Kemerburgaz Üniversitesi Öğretim Üyesi ve ThinkNeuro CEO’su Dr. Yener Girişken, “İçgörüye ulaşmanın yeni yolu: Nöropazarlama” başlıklı konuşmasında beynin salgıladığı dopamin, mutluluk ve fiyat ilişkisi üzerine yeni bulgular paylaştı. Bunun dışında, yaptıkları araştırmaya göre anketlerin ideal cevaplama süresinin 15-16 dakika olduğunu söyledi. Bu süreyi geçince cevaplayıcının bilişsel yükü artıyor ve anketlerin güvenilirliği düşüyormuş. Araştırmacılar için önemli bir bulgu.
Televizyona dair
Türkiye'de televizyon izleyici trendleri ve yeni dönem reyting ölçümleri ile ilgili, TİAK Genel Müdürü Dursun Güleryüz ve Kantar Media Genel Müdürü Mesut Sakal önemli veriler paylaştılar. Türkiye, dizi ihracatında yıllık 350 milyon dolar ile ABD’den sonra ikinci sıraya yükselmiş. Artık reyting hesaplamalarında sadece TV cihazı baz alınmayacak, çoklu izleme de ölçülecekmiş. Bu arada, TV halen Türkiye’de en gözde mecra.
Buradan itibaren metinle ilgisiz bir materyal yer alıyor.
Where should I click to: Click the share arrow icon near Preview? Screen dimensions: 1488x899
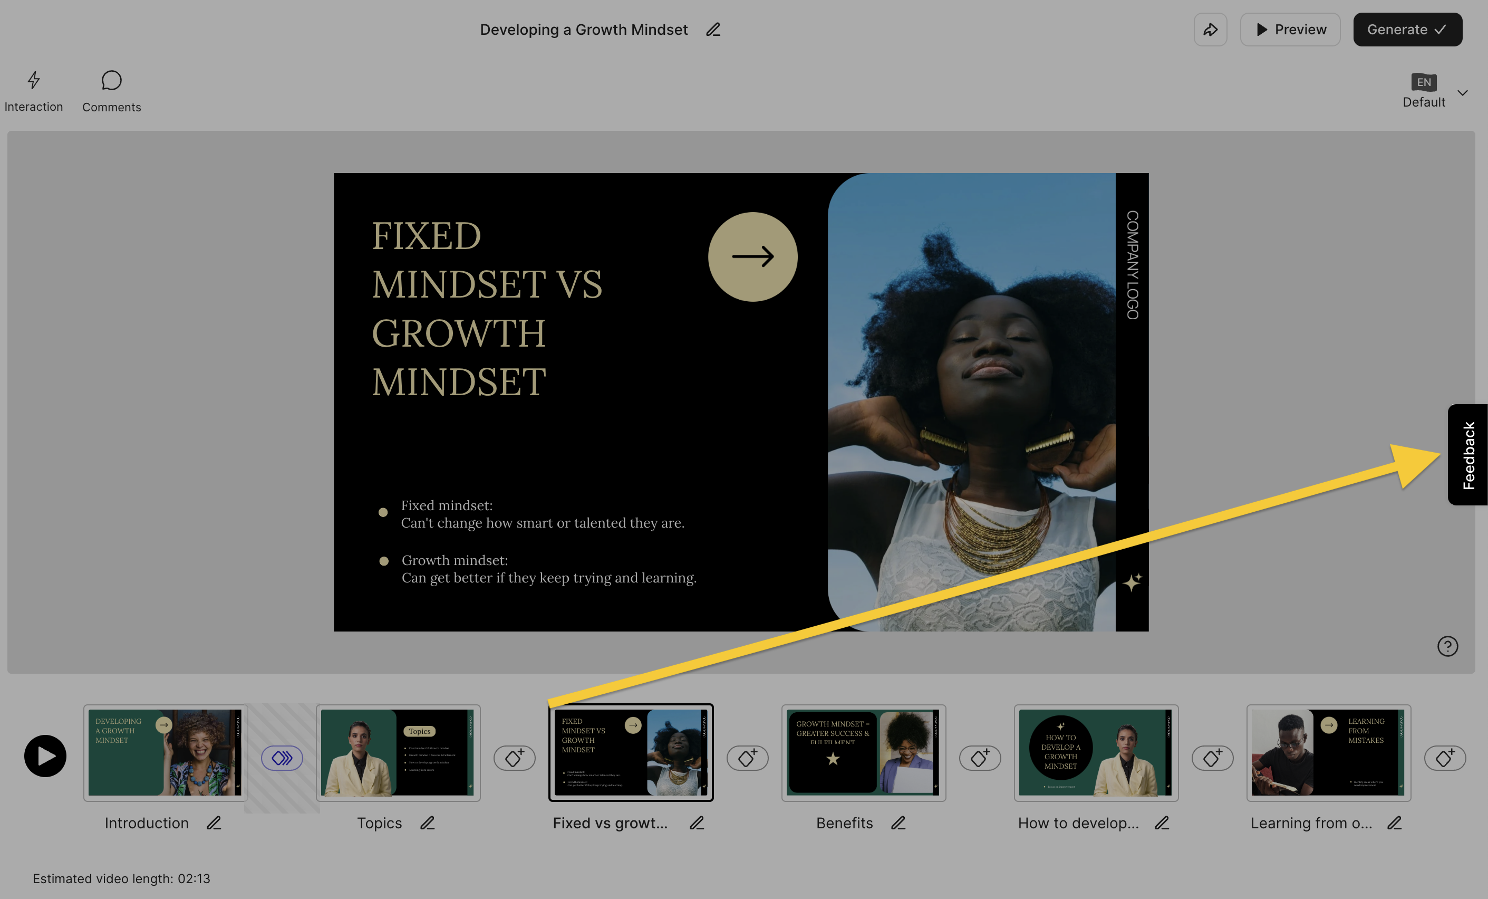[x=1210, y=30]
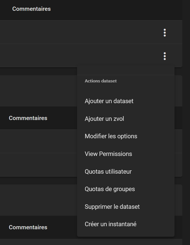The height and width of the screenshot is (245, 190).
Task: Select the table row containing the upper three-dot icon
Action: coord(91,32)
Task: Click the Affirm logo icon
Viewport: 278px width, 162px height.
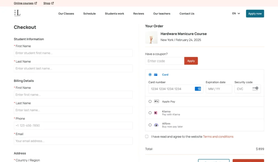Action: point(156,125)
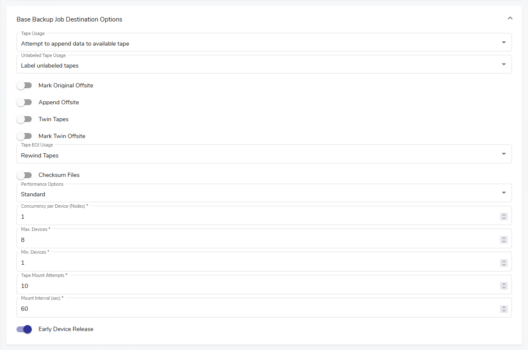Turn on the Append Offsite switch

(25, 102)
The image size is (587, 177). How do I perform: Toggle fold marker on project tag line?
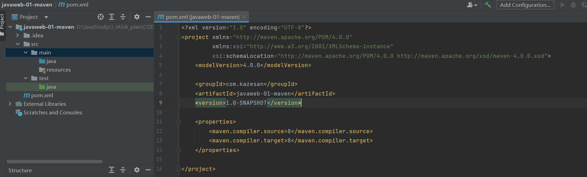[x=179, y=37]
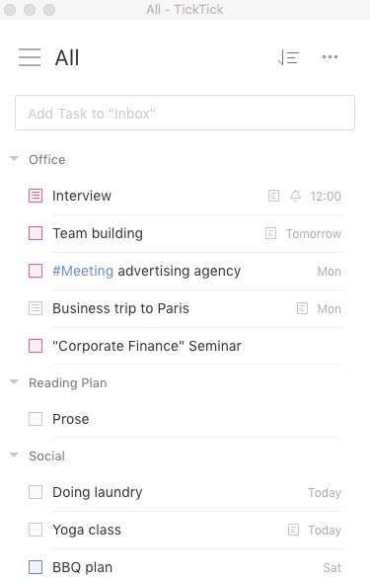Image resolution: width=370 pixels, height=580 pixels.
Task: Focus the Add Task to "Inbox" field
Action: [185, 113]
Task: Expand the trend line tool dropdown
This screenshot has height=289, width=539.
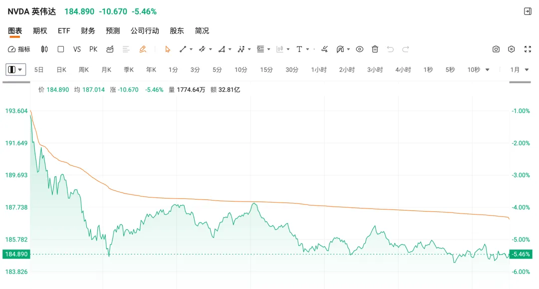Action: pyautogui.click(x=191, y=50)
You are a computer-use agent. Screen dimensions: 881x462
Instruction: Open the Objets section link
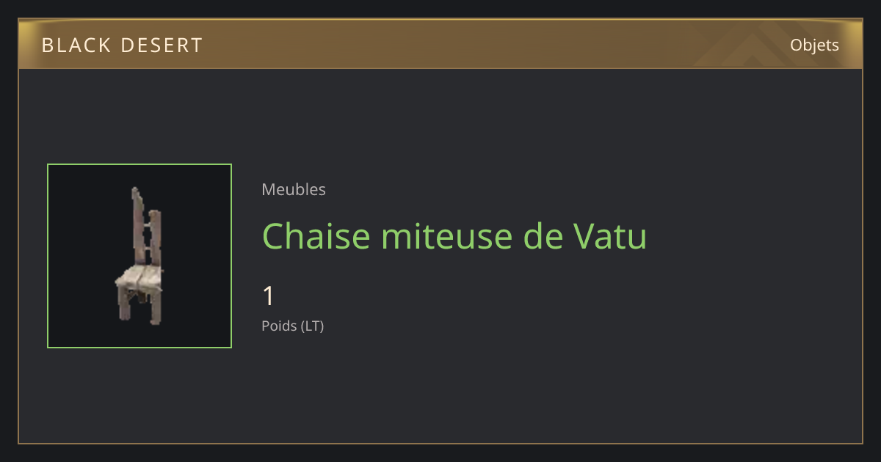(x=814, y=45)

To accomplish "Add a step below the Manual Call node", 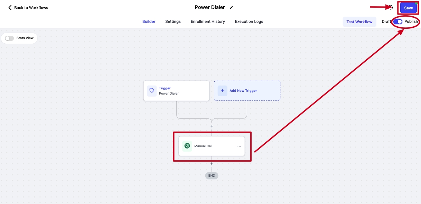I will point(212,164).
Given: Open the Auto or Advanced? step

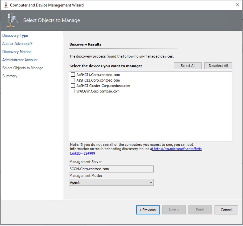Looking at the screenshot, I should pos(17,44).
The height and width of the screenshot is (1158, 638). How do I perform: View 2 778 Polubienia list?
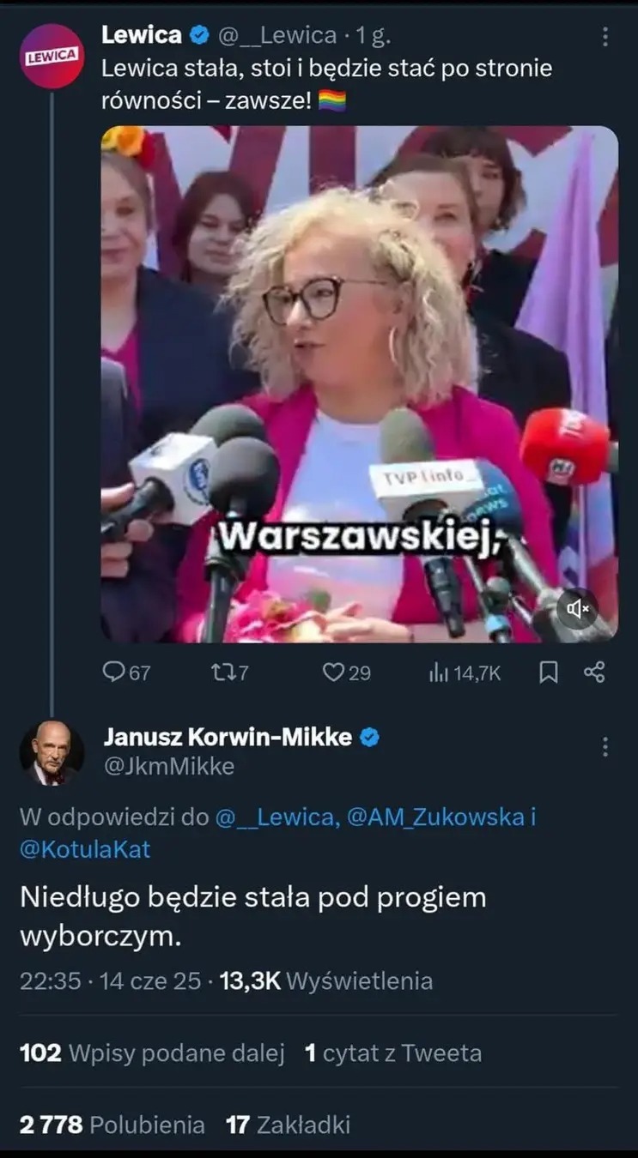[x=112, y=1125]
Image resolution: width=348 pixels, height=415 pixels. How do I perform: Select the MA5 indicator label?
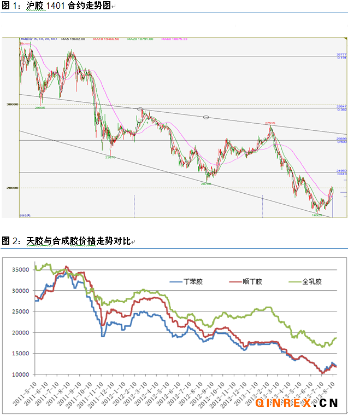click(75, 39)
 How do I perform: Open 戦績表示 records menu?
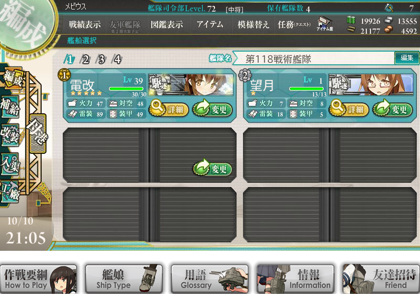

Bunun nedeni olarak da televizyon izlemenin bir sosyal aktivite olarak görülmesi ve televizyonun ailelere, bütçelerinin el verdiği en büyük ekranla deneyim yaşatabiliyor olması gösteriliyor. 2015 yılı, toplam kişi başı reklam yatırımları ülke karşılaştırması verileri de paylaşıldı. Türkiye, 31 USD’lık kişi başı reklam yatırımı ile 44 ülke arasında 36.sırada. Bu rakam; 7 milyon nüfuslu Hong-Kong’da 782 USD, 9 milyon nüfuslu Avusturya’da ise 469 USD.
Fikirler “garaj”dan
Arçelik heyecan verici bir merkez açmış. Yeni fikirleri “garaj”dan çıkartmayı hedefliyor. “Bu topraklardan çıktık, dünyayı memleketimiz yaptık” diyen Arçelik Pazarlama A.Ş. Türkiye Pazarlama Direktörü Mehmet Tüfekçi, Çayırova’daki bu yeni jenerasyon AR-GE merkezinde 3D yazıcı, yaratıcı çalışma ve fikir geliştirme alanı, üretim atölyesi, uzman konuşmacılar gibi pek çok imkânın yenilikçi fikirleri olanların hizmetine sunulacağını belirtti. Bu arada, Milli Takımlar Sponsorluğu, Arçelik markasına çok yakışmış.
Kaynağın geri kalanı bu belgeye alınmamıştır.